Problem to work on: All of the entries are to be returned word for word.

Supplied data:
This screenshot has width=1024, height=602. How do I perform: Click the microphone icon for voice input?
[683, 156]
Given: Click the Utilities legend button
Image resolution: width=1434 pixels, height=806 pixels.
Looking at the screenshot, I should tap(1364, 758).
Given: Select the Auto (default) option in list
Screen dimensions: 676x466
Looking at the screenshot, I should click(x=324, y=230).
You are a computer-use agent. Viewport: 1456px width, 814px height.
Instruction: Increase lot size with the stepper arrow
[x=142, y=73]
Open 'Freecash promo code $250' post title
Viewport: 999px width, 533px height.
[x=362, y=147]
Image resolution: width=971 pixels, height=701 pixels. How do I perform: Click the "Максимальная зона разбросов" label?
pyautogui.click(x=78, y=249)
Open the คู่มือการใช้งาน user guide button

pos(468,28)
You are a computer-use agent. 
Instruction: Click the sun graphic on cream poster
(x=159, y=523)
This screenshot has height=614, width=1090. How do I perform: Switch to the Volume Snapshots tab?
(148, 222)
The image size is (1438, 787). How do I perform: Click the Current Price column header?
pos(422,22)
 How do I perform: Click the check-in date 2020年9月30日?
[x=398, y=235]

Solution:
This screenshot has width=1024, height=602. How do I perform: Click the microphone icon for voice input?
[683, 156]
Given: Click the Utilities legend button
Image resolution: width=1434 pixels, height=806 pixels.
Looking at the screenshot, I should tap(1364, 758).
Given: Select the Auto (default) option in list
Screen dimensions: 676x466
Looking at the screenshot, I should click(x=324, y=230).
You are a computer-use agent. Viewport: 1456px width, 814px height.
Instruction: Increase lot size with the stepper arrow
[x=142, y=73]
Open 'Freecash promo code $250' post title
Viewport: 999px width, 533px height.
[x=362, y=147]
Image resolution: width=971 pixels, height=701 pixels. How do I perform: Click the "Максимальная зона разбросов" label?
pyautogui.click(x=78, y=249)
Open the คู่มือการใช้งาน user guide button

pos(468,28)
You are a computer-use agent. 
Instruction: Click the sun graphic on cream poster
(x=159, y=523)
This screenshot has height=614, width=1090. How do I perform: Switch to the Volume Snapshots tab?
(148, 222)
The image size is (1438, 787). How do I perform: Click the Current Price column header?
pos(422,22)
 How do I perform: Click the check-in date 2020年9月30日?
[x=398, y=235]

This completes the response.